HOSPITALIZATION, USE OF BIOLOGICS AND SURGERY RATES IN INFLAMMATORY BOWEL DISEASES: A SINGLE-CENTRE COMPARATIVE ANALYSIS BETWEEN PUBLIC AND PRIVATE HEALTHCARE SYSTEMS IN A TERTIARY UNIT FROM LATIN AMERICA

Author:

ZACHARIAS Patrícia1ORCID,MAGRO Daniéla Oliveira2ORCID,PERUSSOLO Milena1ORCID,BARAÚNA Fernanda da Silva Barbosa1ORCID,KOTZE Paulo Gustavo1ORCID

Affiliation:

1. Pontifícia Universidade Católica do Paraná, Brasil

2. Universidade Estadual de Campinas, Brasil

Abstract

ABSTRACT Background: Inflammatory bowel diseases (IBD) have rising incidence and prevalence rates globally. In IBD, there are scarce studies comparing differences between patients according to socioeconomic status. Our aim was to comparatively evaluate hospitalizations, use of biologics and rates of surgery in patients with IBD between public and private healthcare systems. Methods: Single-center retrospective cohort study in patients with IBD from a tertiary referral unit from Latin America, between 2015 and 2021. CD and UC patients were classified into two subgroups: public and private systems. Demographic characteristics, hospitalizations, need for surgery and biologics were compared. Results: A total of 500 patients were included, 322 with CD and 178 with UC. CD-related hospitalizations were frequently observed in both healthcare systems (76.28% in private and 67.46% in public). More than half of the patients had been submitted to one or more CD-related abdominal surgery, with no significant difference between the subgroups. Although there was no difference in the rates of use of biological therapy in CD subgroups, infliximab was more used in the public setting (57.69% vs 43.97%).
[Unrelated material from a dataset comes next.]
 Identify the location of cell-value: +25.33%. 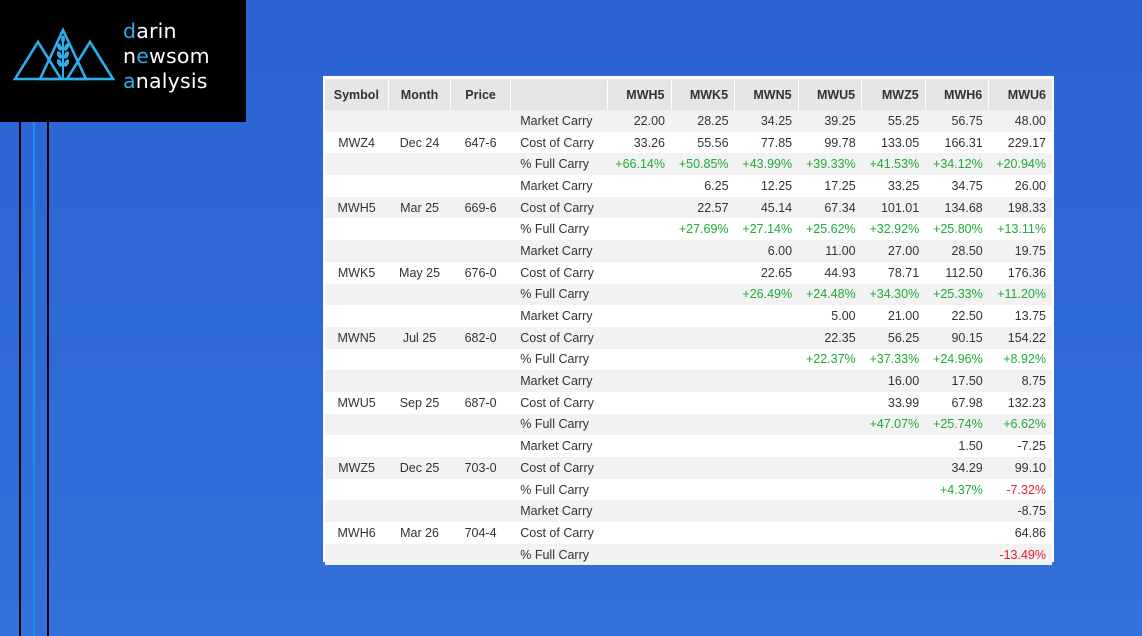
(957, 294).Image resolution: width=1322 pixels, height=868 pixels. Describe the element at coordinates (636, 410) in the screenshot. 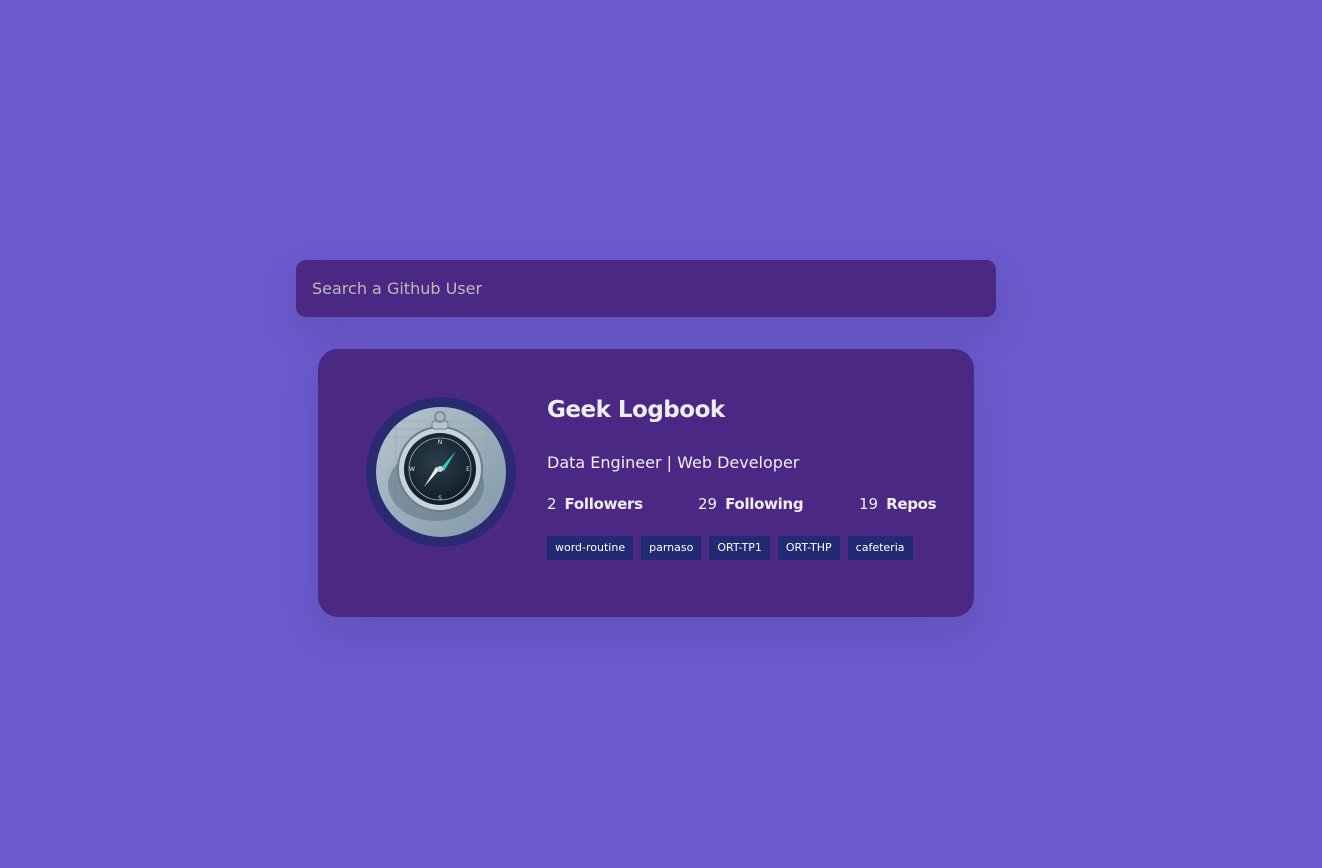

I see `user-name: Geek Logbook` at that location.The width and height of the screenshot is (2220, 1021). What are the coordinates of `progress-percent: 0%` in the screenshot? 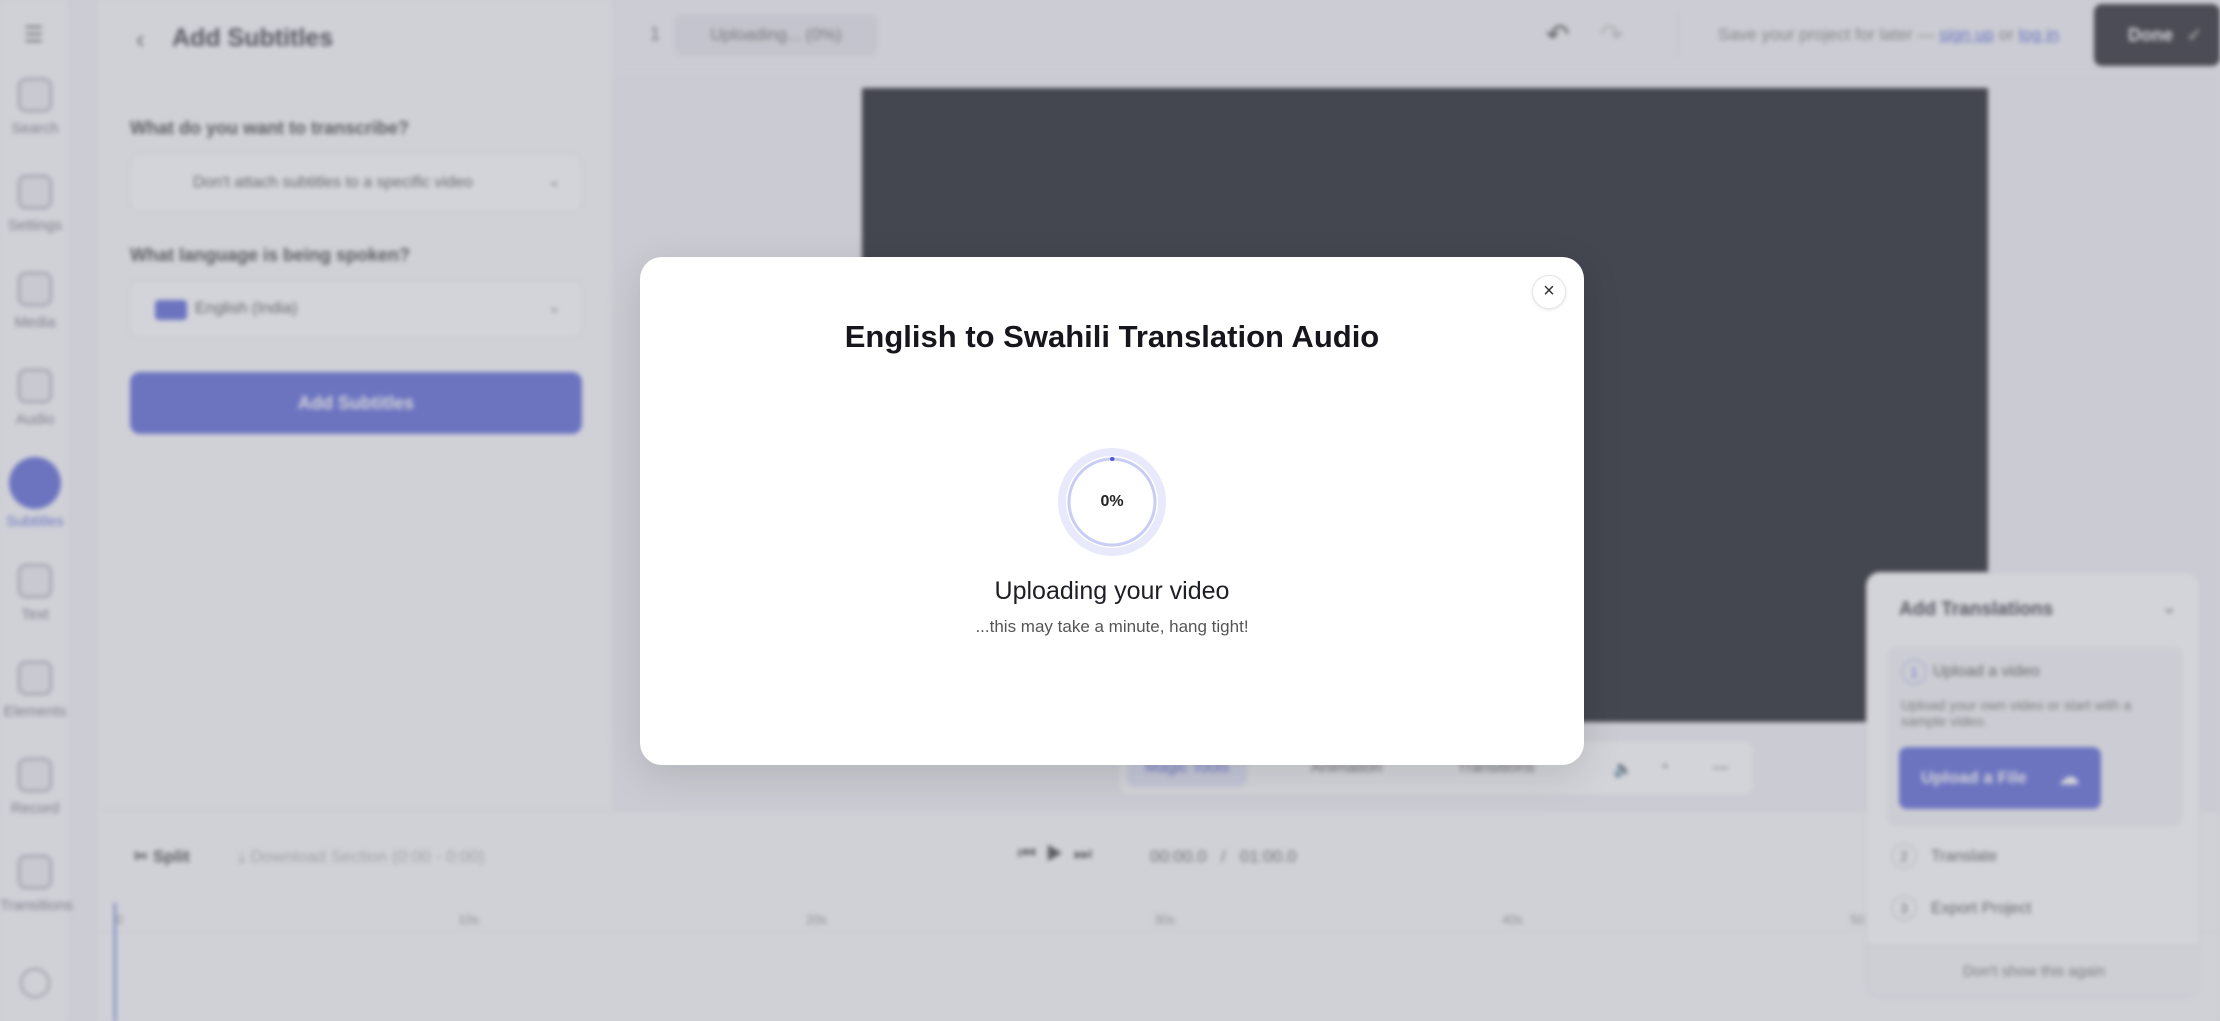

There was no difference in UC-related hospitalizations between the subgroups (public 30.69% and private 37.66%) as well as the rates of colectomy (public: 16.83%, private: 19.48%). Biologics were prescribed almost twice as often in private as compared to public (45.45 vs 22.77%). Conclusion: There were no differences in the rates of hospitalization and abdominal surgery between the systems. In patients with UC, there was greater use of biological therapy in the private healthcare setting.